E. This week I was in Portland, Oregon, where I visited Powell's Books. I was only there for one and one half hours. I bought ten books, mostly philosophy and religion. Fortunately, they all fit in my luggage to bring home.


message 12: by E.

E. I next intend to read some Cicero. I've had three Penguin volumes of his for almost twenty years, but never read them. I'll likely only read one this passage through the Western canon. Any advice? I'm particularly interested in either "The Nature of the Gods" or "On the Good Life."


message 11: by E.

E. Back in 1996 I began writing down all the books I read. I'm about to complete the second such little notepad booklet. I've never sat down with Goodreads to enter all those old books.
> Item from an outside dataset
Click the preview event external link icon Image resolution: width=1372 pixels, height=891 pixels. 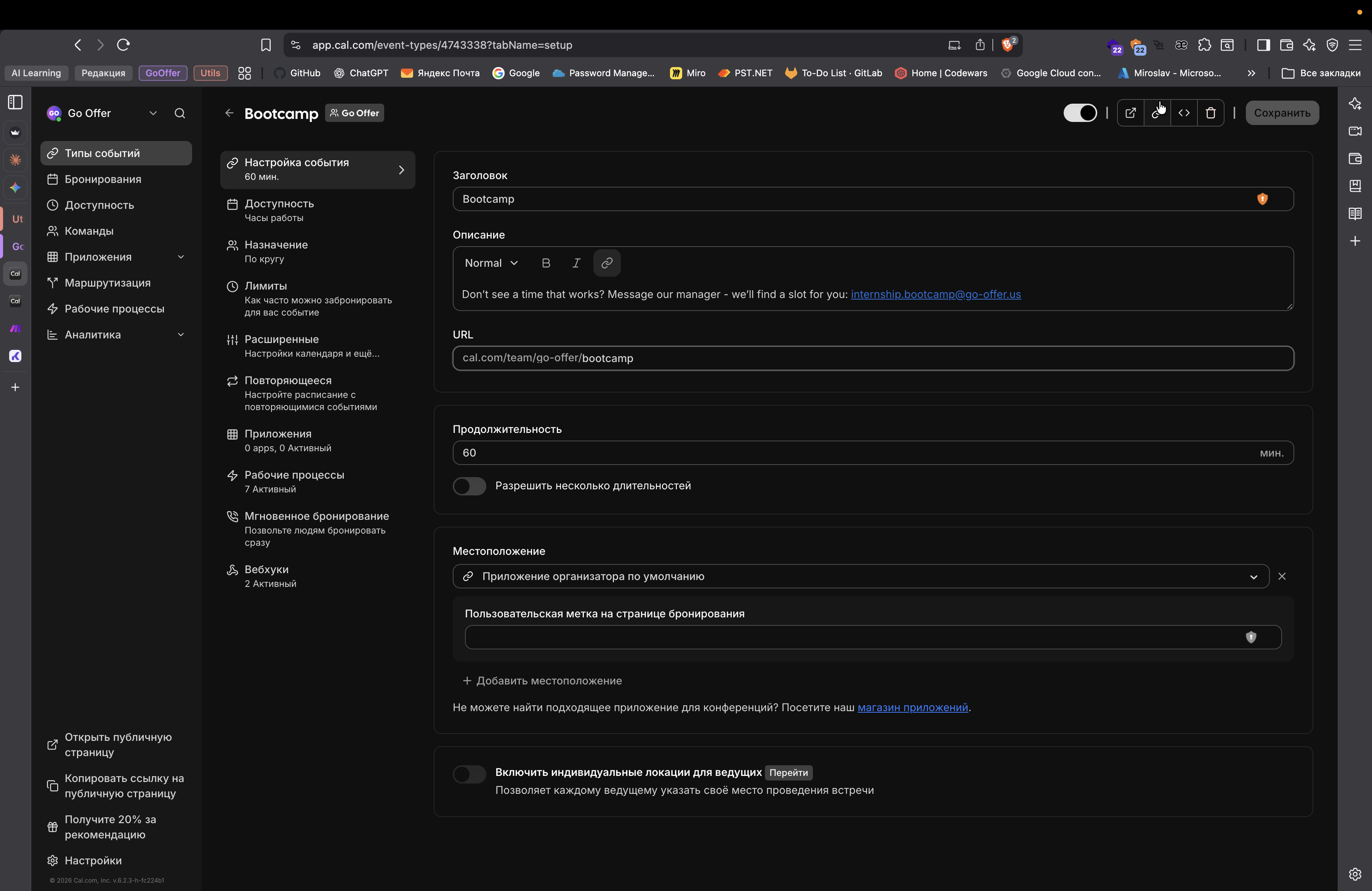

Decided to kill some time this morning waiting for Michael.


message 10: by E.

E. At the church book sale I found the next three volumes of the Forsyte Chronicles!


message 9: by E.

E. Yesterday I bought my end-of-the year books for myself: The Sense of an Ending, 1Q84, The Night Circus, and The Marriage Plot.


message 8: by E.

E. I'm very excited that some theology books I've had on my to-read list for years have arrived in the mail today!


message 7: by E.

E. I'm two books away from completing the goal I set for the 2011 Reading Challenge!


message 6: by E.

E. A snow day sure is good for getting my reading caught up! I've finished three books in the last 24 hours.


message 5: by E.

E. Okay, I know I'm currently reading WAY too many books. But a handful of them are what I'm currently using for my sermon series.


message 4: by E.

E. Ove the weekend I did some antique shopping in Grove, OK and purchased a copy of a book by Bess Streeter Aldrich, a Nebraska writer I have not read, and an illustrated copy of Tristram Shandy.


message 3: by E.

E. So, I had an hour to kill yesterday and stopped in our new Half Price Books here in OKC. And left having spent $50+. I did find some things I've been looking for good used copies of for a while, including the science fiction trilogy of C. S. Lewis', which I have never read. These were the original paperback editions, really funky, modernist cover images.


message 2: by E.

E. I have written about my top books of the decade: http://escottjones.typepad.com/myques...


message 1: by E.

E. In his review of Gabriel Garcia Marquez: A Life by Gerald Martin, Paul Berman writes this stunning description of Garcia Marquez' writing:

Every last sentence in “The Autumn of the Patriarch” offers a heroic demonstration of man’s triumph over language — unless it is language’s triumph over man. The sentences begin in one person’s voice and conclude in someone else’s, or change their subject halfway through, or wander across the centuries, and, even so, conform sufficiently to the rules of rhetoric to carry you along. To read is to gasp. You want to break into applause at the shape and grandeur of those sentences, not to mention their length. And yet to do so you would need to set down the book, which cannot be done, owing to the fact that, just when the impulse to clap your hands has become irresistible, the sentence you are reading has begun to round a corner, and you have no alternative but to clutch onto the book as if steering a car that has veered out of control.